In the listing below, identify each line with the word "المزيد" and return those lines.
Top of SOURCE RECORDS
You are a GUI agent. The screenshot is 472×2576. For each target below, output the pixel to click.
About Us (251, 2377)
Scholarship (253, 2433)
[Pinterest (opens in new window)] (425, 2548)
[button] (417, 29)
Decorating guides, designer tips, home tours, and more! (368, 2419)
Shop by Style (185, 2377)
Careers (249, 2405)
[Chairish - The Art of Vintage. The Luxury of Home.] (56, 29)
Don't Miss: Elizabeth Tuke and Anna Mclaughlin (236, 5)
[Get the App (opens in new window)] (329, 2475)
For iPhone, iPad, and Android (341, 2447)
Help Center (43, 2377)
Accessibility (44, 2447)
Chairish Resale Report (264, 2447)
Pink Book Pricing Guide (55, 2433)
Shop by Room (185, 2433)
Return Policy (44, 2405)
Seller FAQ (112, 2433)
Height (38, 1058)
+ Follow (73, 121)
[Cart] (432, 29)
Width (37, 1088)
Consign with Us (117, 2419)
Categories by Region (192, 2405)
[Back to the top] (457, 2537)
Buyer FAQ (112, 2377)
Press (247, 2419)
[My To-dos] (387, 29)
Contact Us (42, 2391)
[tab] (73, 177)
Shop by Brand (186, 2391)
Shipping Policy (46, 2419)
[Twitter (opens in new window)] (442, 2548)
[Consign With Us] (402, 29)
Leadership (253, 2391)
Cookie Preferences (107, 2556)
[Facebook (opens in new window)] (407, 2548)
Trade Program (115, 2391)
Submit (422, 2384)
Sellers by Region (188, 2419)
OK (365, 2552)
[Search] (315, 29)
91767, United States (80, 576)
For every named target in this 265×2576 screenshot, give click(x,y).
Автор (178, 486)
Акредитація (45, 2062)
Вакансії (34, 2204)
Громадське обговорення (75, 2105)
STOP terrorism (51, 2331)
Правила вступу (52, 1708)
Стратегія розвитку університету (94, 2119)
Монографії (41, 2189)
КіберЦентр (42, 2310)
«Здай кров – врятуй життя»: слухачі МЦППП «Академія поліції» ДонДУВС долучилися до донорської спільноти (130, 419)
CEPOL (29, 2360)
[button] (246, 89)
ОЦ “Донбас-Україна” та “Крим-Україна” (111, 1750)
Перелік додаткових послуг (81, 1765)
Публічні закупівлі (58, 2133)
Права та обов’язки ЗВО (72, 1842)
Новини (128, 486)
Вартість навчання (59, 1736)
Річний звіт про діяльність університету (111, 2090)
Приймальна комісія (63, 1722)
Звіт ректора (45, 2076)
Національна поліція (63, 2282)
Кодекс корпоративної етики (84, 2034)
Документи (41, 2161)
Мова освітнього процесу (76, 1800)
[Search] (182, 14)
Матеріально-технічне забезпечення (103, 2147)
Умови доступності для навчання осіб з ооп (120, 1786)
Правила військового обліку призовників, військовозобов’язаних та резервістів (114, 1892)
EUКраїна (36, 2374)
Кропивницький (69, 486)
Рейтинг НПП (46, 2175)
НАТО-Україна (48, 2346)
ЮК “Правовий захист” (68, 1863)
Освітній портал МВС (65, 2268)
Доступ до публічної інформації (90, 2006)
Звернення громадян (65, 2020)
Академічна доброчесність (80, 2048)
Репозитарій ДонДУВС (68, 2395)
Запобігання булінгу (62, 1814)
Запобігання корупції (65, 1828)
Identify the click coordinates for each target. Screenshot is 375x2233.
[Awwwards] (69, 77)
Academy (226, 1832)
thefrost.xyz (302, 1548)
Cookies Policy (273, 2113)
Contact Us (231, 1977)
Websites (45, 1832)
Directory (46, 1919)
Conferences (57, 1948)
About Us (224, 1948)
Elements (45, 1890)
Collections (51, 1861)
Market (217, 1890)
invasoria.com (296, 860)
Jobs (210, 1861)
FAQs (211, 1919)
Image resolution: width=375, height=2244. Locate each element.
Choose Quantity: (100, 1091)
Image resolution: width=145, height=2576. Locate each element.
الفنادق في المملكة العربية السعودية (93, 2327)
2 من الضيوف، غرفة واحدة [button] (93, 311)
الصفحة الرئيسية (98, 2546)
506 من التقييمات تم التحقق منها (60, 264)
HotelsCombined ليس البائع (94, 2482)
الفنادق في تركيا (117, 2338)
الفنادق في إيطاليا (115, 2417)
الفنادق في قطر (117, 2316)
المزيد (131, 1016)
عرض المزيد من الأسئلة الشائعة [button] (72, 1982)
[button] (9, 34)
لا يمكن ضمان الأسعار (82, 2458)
Bottom of SOURCE RECORDS
■ **ANSWER SPACE**:
المزيد (131, 1016)
عرض المزيد من الأسئلة الشائعة [button] (72, 1982)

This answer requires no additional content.